England received a chastening experience, in the 1st Test in Brisbane writes Christopher Clark, but the England team and management will not be pressing the panic button yet.
Under clear skies on Thursday morning the Australians won the toss, and decided to bat on a pitch which looked flat, ideal for batting, a good toss to win. After the early loss of Chris Rogers, David Warner and Shane Watson were making serene progress, until Watson played at a delivery he should have left alone, at lunch Australia were 73-2.
The afternoon session belonged to Stuart Broad, who blitzed his way through the Australian middle order to leave them 132-6. It took Brad Haddin and Mitchell Johnson to remind the players that this was a good batting track, and a century partnership added some respectability to the scoreline. It took the new ball being taken to disrupt this partnership and at the end of day one, Australia were 273-8, Broad taking 5 for 65.

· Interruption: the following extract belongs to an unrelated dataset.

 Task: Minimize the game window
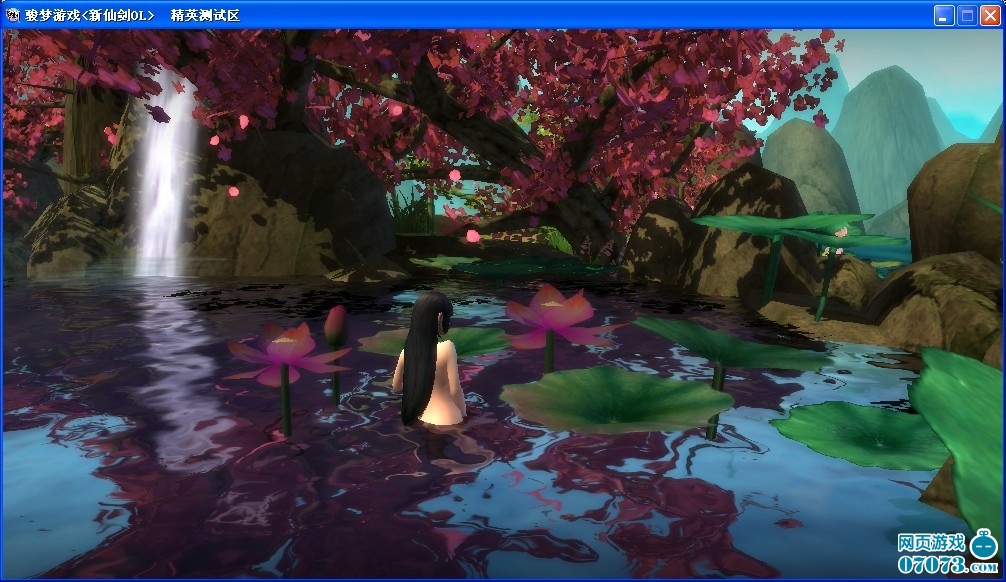coord(944,15)
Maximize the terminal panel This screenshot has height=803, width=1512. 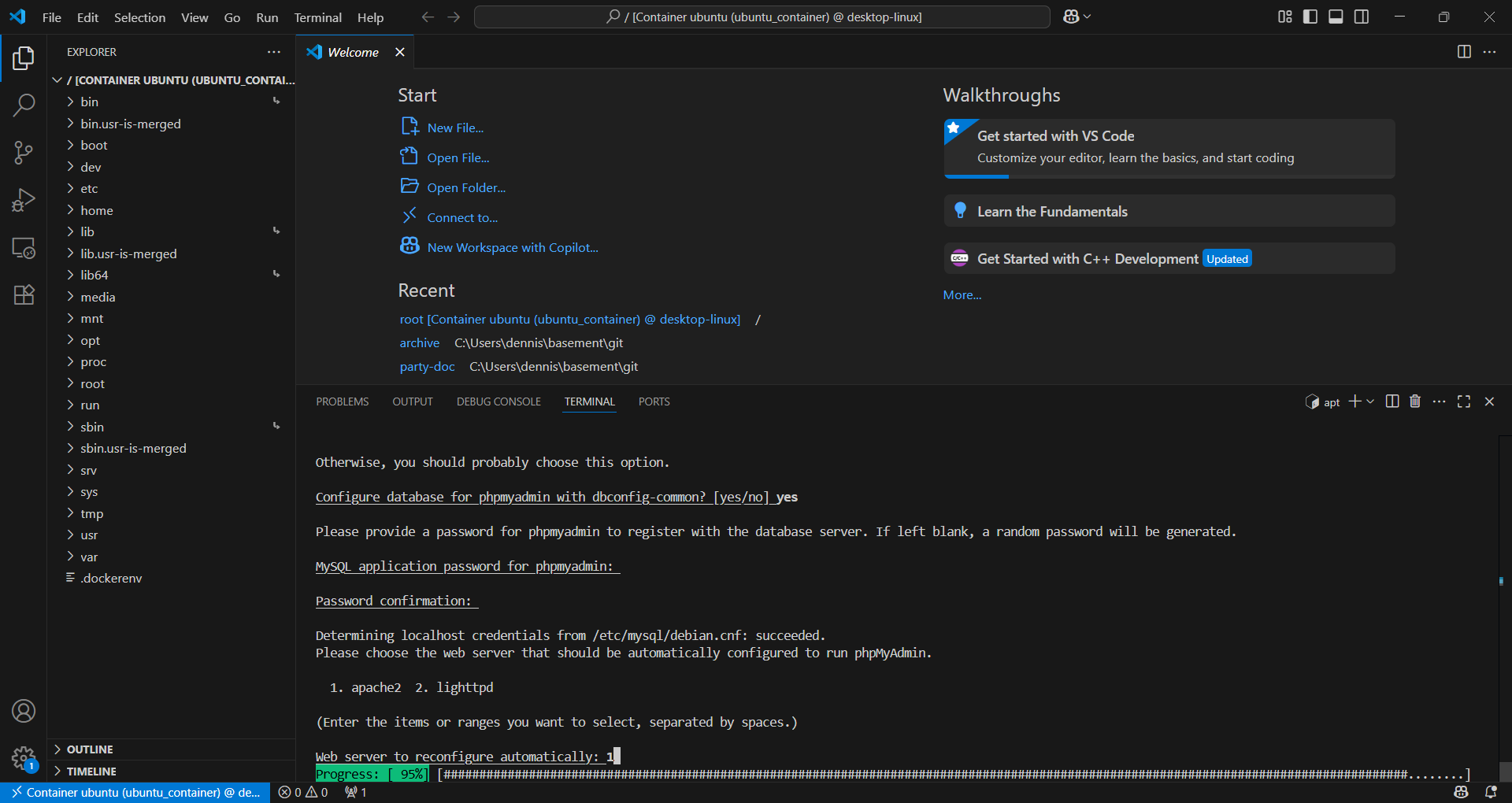pos(1463,402)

Day 2 began with England trying to polish off the Australian tail for under 300, which they duly accomplished. It was then England's turn to bat on what all ex-pro's were calling a great batting track, and again England were making steady progress until the dismissal of the captain, Cook, to a good delivery from Harris. England's Mr Dependable, Jonathan Trott was next to the crease, who has been the glue by which many England's innings have been held together by over recent years. Australia felt that Trott was vulnerable to short pitched bowling, and introduced paceman Mitchell Johnson to the attack. What followed during Trott's innings was one of the most skittish knock's Trott has ever played and he was dismissed just before lunch to leave England 55-2.

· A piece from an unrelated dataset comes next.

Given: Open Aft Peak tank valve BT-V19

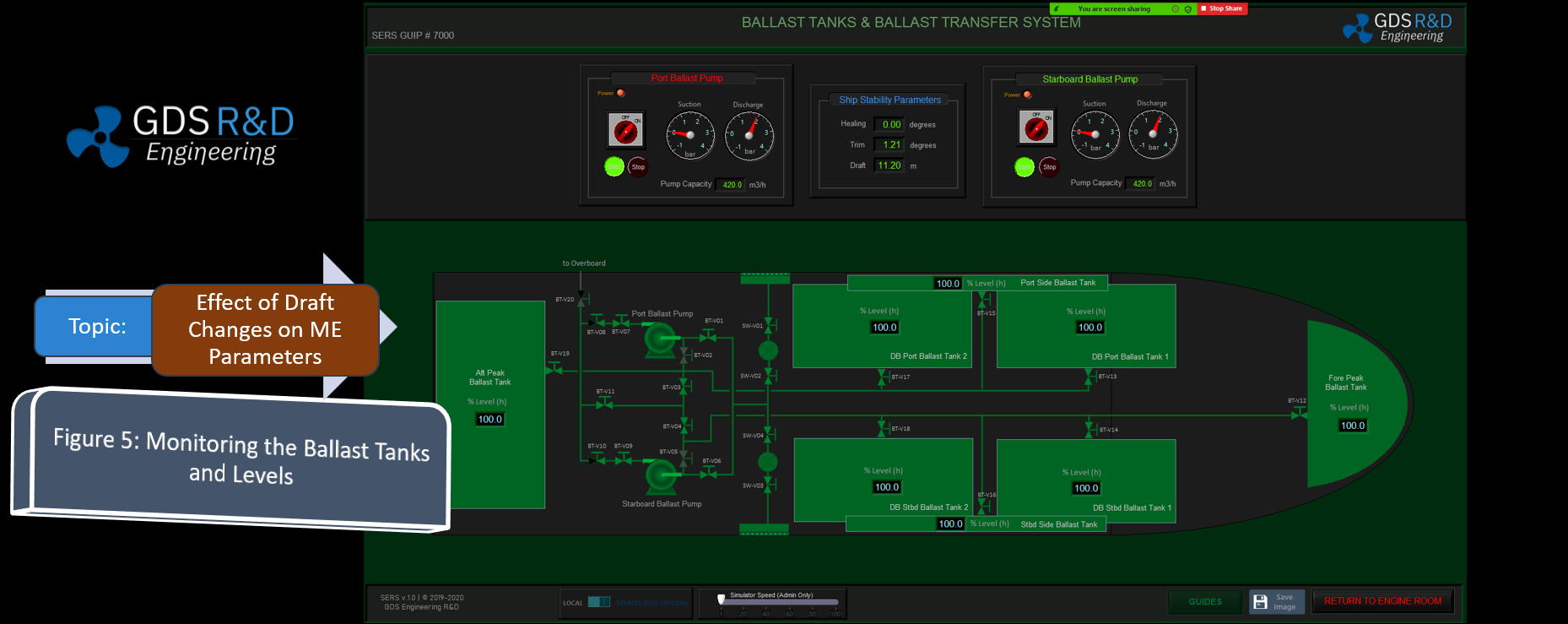Looking at the screenshot, I should [554, 368].
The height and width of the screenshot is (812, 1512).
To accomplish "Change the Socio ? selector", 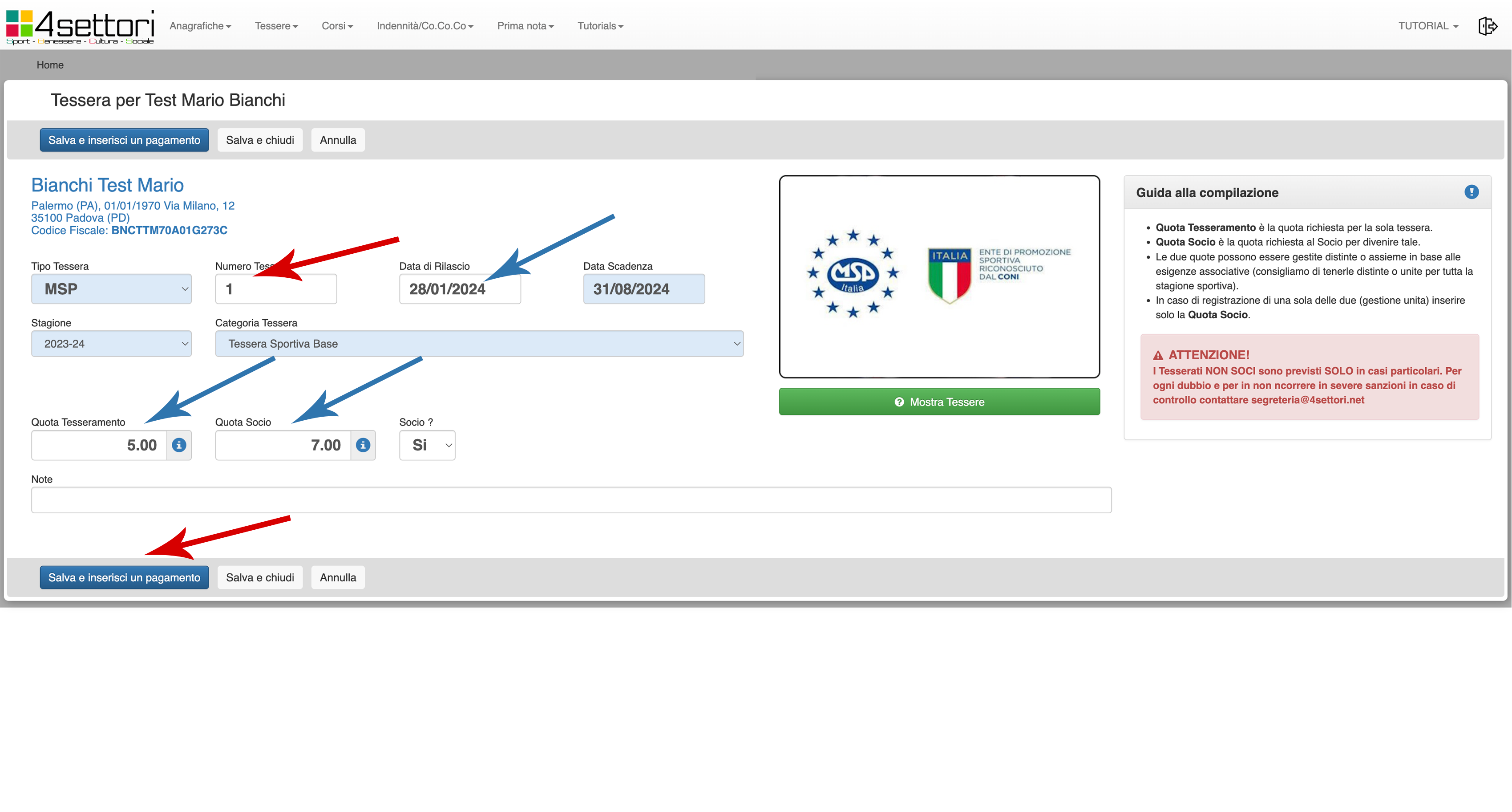I will tap(427, 445).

England's innings after lunch totally disintegrated in a spell of 6 wickets being lost for only 9 runs, mainly due to a spell of high class fast bowling from the enigmatic Mitchell Johnson. England collapsed to 136 giving Australia a lead of 159 on first innings, which Australia duly capitalised on at the end of day 2, to end up 65-0, a lead of 224.

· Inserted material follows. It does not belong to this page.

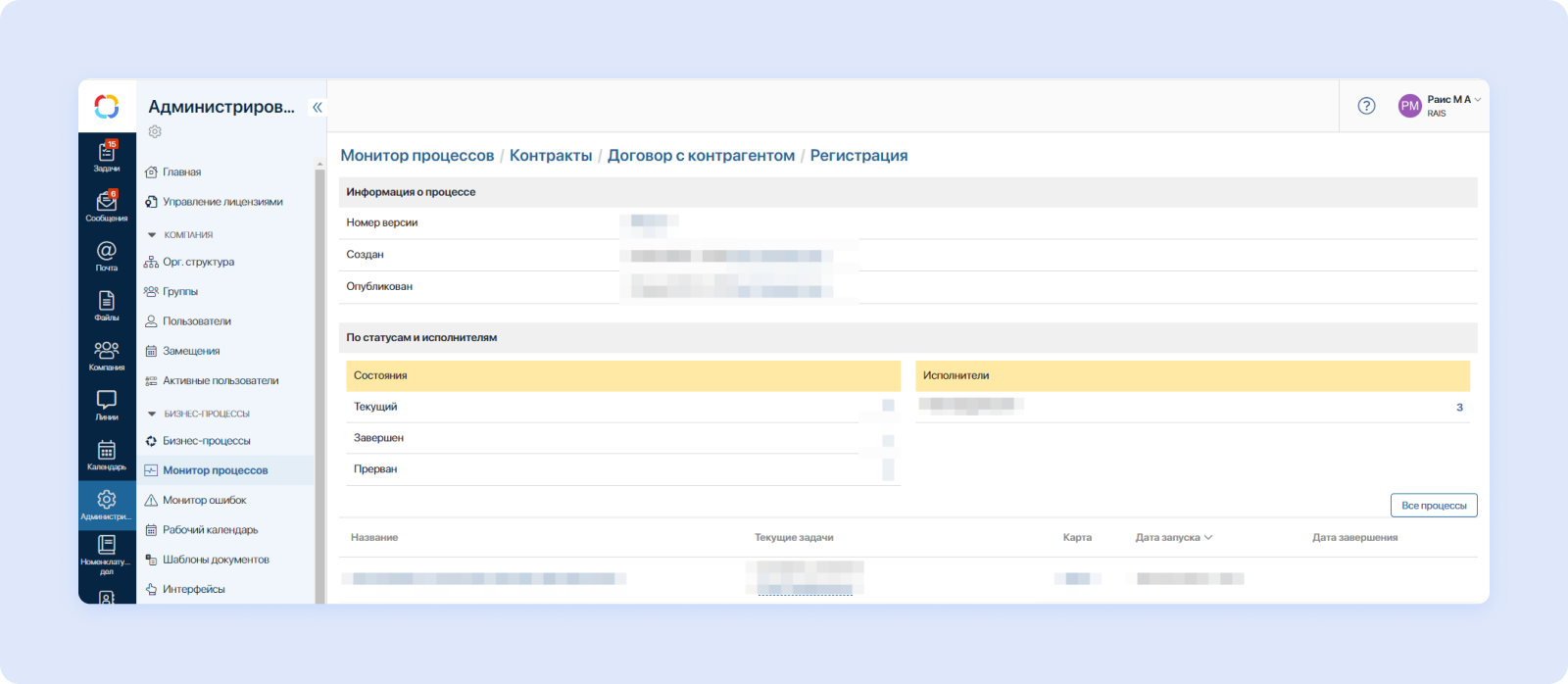Image resolution: width=1568 pixels, height=684 pixels.
Task: Open the Company people icon
Action: [x=107, y=354]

Australia began day 3 on top, determined to punish England and bat them out of the test match. Despite the loss of some early wickets, brilliant hundreds from the belligerent David Warner, and the Captain, Michael Clarke, set Australia on course for an unassailable lead. Again some lusty blows from Haddin and Johnson rubbed salt into England's wounds, and Australia felt comfortable declaring on 401-7, leaving England with the sizeable task of getting 561 to win, or batting for two and a bit days for the draw...both near impossible achievements.
England's 2nd inning's got off to the worst possible start, when Carberry was dismissed for 0, which led to Trott coming in, and again Johnson was brought into the attack. Johnson as in the first innings completely unnerved Trott with a spell of express short paced bowling, and again Trott was found wanting and dismissed, leaving England at the end of day 3 on a disappointing 23-2.
Alistair Cook and Kevin Pietersen began day 4, needing not only to keep the scoreboard ticking over, but to bat out long periods of time. Considering the circumstances, Pietersen played a dreadful shot and was out caught in the deep hooking Johnson. Cook played a captain's inning's but after his dismissal for 65, there was a grim inevitability to proceedings and England were bundled out for a hugely disappointing 179. England suffered a crushing defeat by 381 runs.
England, due to bad weather in their planned warm up matches, did not get the batting practice they required. However, to a certain extent they were bullied by the Australians, who were very aggressive in their play, attitude, and also their press. This is a resilient England team with strong personalities, who have proved that they can immediately bounce back from disappointing performances, and I anticipate a marked improvement in the next match.
There is a long way to go in this test series!